Ella es Sicóloga egresada de una corporación eclesiástica de Sincelejo (Sucre) y es Técnica en Manejo Ambiental, Docente de primera infancia y Técnica Veterinaria. De su esencia sobresale que es una mujer campesina con dones y talentos para labrar la tierra. Tiene 27 años de edad y tres hijos con su esposo que también es zenú. Ella se califica como “hija del maíz”.

Para Rafael Antonio Márquez Beltrán, líder de la comunidad indígena, “la experiencia del fortalecimiento cultural es de progreso. Estábamos confundidos y ahora se ha revivido este bagaje cultural. De la mano de Cerro Matoso estamos rescatando lo que estaba perdido. Estamos admirados con la juventud debido al interés que han mostrado. Se han aficionado y hay pasión. Estamos felices con las gaitas, tamboras, pitos, llamadores y guacharacas”.

Felices, en Bocas de Uré

El proyecto de Cerro Matoso se ha extendido a la localidad de Bocas de Uré con una comunidad afrodescendiente, asentada desde la época de la Colonia en Córdoba.
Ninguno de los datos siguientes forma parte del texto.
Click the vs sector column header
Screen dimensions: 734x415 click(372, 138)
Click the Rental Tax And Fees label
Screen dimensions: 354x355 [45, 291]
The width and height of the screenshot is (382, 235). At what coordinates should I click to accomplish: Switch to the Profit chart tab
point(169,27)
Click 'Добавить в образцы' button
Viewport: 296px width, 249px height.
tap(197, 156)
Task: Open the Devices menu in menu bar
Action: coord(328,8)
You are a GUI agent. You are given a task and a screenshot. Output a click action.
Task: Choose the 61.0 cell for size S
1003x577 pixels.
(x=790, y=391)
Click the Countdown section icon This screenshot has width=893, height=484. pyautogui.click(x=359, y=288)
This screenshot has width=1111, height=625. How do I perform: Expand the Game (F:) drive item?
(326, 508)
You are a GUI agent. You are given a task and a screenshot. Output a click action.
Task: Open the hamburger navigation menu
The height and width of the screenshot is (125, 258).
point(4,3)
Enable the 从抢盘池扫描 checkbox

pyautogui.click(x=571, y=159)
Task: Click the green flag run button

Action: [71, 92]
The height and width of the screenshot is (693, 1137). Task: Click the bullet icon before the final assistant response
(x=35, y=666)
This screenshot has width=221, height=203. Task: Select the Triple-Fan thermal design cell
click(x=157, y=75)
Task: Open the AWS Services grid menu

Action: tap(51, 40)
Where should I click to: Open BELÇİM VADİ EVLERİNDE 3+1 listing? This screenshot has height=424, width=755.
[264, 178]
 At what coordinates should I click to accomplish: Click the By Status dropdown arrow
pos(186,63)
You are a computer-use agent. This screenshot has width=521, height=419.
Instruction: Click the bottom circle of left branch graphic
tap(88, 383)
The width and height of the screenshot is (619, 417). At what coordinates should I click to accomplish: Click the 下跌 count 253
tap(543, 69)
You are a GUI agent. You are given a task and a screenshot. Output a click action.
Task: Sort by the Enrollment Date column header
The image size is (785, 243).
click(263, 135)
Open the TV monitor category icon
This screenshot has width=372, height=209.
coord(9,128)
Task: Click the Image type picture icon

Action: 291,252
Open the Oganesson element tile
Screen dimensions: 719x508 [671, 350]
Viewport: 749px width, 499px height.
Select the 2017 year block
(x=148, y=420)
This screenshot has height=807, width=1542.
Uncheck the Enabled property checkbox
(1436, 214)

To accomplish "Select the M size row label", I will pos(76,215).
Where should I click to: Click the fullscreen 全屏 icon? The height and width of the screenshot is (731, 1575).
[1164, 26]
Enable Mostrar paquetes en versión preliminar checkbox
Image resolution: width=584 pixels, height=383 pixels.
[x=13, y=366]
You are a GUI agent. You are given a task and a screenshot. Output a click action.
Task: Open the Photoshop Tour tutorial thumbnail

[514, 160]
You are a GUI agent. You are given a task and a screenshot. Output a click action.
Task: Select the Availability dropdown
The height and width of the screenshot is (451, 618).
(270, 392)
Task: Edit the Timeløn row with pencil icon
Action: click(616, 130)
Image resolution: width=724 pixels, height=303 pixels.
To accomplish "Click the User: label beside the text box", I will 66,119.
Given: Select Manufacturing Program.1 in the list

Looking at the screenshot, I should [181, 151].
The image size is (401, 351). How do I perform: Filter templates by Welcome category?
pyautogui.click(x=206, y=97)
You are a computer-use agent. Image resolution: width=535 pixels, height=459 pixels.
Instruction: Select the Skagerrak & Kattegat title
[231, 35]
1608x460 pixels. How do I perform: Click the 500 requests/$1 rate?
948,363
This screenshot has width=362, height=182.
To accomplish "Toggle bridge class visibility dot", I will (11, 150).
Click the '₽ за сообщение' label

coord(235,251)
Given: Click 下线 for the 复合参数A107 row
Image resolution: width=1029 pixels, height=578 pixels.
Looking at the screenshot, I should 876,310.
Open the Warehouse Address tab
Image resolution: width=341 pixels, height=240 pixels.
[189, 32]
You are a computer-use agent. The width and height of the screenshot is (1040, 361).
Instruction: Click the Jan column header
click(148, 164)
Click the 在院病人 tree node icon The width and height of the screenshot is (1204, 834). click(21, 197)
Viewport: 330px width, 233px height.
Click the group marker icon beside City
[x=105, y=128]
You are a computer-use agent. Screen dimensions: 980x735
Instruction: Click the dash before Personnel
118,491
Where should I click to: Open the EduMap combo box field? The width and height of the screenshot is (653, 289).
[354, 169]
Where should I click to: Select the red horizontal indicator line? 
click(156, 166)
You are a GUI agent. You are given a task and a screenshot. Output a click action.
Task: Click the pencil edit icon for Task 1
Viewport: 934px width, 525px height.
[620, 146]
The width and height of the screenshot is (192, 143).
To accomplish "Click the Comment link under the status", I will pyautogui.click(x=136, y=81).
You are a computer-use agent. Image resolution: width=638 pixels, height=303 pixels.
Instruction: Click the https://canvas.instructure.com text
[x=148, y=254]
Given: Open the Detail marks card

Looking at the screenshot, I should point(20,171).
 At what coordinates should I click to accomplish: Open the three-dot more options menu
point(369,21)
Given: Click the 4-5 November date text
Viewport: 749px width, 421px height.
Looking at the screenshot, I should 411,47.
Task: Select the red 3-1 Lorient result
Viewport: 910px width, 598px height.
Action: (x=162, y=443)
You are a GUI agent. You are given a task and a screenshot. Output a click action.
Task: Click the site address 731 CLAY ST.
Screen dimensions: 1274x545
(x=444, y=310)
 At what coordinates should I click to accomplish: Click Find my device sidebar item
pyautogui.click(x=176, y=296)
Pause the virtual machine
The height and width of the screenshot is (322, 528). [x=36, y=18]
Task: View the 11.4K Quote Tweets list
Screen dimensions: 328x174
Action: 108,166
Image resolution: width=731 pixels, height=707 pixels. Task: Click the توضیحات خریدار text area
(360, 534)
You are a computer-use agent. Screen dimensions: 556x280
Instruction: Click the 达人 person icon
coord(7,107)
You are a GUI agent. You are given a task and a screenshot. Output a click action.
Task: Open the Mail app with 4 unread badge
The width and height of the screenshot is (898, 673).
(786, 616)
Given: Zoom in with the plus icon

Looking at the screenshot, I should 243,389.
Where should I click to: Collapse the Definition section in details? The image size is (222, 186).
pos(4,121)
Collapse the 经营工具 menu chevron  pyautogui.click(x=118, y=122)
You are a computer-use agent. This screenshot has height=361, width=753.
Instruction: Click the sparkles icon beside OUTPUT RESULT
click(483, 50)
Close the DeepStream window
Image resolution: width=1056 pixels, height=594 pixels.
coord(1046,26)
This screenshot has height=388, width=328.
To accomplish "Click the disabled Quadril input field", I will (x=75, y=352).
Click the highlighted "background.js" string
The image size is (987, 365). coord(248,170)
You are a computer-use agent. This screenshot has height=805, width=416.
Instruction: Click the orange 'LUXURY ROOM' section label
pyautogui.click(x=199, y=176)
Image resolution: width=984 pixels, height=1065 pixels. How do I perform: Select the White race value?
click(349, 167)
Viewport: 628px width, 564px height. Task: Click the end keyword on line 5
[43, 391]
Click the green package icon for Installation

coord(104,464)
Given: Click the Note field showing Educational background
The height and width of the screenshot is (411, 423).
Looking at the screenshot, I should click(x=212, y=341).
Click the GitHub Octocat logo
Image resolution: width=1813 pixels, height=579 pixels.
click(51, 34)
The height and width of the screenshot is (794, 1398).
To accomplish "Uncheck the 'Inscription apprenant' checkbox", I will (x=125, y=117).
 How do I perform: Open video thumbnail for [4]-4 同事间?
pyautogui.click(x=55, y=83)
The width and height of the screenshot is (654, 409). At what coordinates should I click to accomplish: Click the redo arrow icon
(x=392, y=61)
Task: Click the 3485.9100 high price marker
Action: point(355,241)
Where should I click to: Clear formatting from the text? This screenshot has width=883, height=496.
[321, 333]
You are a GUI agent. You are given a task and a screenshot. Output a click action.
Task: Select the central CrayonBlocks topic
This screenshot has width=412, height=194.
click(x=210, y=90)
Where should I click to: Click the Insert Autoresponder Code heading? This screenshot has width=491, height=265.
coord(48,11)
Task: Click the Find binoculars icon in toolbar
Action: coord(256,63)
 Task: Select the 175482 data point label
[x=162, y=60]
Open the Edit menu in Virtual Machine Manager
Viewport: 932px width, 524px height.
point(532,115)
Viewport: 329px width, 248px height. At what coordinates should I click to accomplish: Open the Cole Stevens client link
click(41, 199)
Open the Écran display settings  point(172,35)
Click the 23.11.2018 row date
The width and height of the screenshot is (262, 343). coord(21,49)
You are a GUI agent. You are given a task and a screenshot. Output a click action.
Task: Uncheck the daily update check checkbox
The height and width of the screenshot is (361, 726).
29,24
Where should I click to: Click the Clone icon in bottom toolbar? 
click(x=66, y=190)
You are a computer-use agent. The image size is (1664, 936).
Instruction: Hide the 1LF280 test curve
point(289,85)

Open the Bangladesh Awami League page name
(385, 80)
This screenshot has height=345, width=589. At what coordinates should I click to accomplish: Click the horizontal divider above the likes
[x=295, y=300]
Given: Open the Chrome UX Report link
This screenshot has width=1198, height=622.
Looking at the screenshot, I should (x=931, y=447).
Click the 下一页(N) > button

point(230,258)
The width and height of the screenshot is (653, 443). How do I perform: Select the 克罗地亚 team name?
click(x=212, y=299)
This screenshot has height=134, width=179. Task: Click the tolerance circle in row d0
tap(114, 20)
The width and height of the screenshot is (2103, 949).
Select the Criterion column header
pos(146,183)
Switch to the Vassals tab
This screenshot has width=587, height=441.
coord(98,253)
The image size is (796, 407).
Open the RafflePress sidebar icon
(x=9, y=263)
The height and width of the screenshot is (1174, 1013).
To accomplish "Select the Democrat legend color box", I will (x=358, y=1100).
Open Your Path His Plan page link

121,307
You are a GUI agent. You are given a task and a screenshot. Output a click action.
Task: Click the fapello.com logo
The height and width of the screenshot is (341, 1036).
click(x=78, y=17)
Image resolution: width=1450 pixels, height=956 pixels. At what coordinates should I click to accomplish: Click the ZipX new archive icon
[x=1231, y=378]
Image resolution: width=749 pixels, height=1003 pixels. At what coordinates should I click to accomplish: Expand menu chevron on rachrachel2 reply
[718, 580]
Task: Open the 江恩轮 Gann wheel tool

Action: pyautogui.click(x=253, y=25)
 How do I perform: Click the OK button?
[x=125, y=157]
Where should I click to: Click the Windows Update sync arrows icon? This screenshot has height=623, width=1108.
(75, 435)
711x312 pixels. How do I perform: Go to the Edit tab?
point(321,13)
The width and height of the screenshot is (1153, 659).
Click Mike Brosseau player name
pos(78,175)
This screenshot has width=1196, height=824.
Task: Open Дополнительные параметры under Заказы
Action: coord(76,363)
El proceso incluye formación en música, danza y capacitación en proyectos productivos. Para el tema lúdico, se han aportado instrumentos, vestuario y logística para lograr presentar en otras regiones los grupos folclóricos.

Para la joven Mayerlis Marcelo Argel, “el proyecto ha servido para aprovechar el tiempo libre y aprender valores, bailes y aspectos productivos para nuestras vidas. Se ha aprendido mucho sobre la educación y danza africana. El apoyo de la empresa ha sido mucho, todo esto es posible gracias a la minera y estamos felices”.

Miladis Ibáñez, de la misma comunidad e integrante del Consejo Comunitario, “el proyecto es muy bueno para rescatar la cultura de los antepasados. Los jóvenes están vinculados a la cultura de los ancestros de manera comprometida. La comunidad está muy agradecida”.

Nasly Sofía Ibáñez dice que, “el agradecimiento es enorme por el apoyo a los niños. Vamos a poder mostrar nuestra cultura y herencia de antepasados en otros escenarios. Estamos expresando, con estas manifestaciones, nuestro sentimiento. Estamos muy motivados. Los niños y jóvenes están empleando su tiempo libre y encontrando herramientas para evitar peligros como la drogadicción”.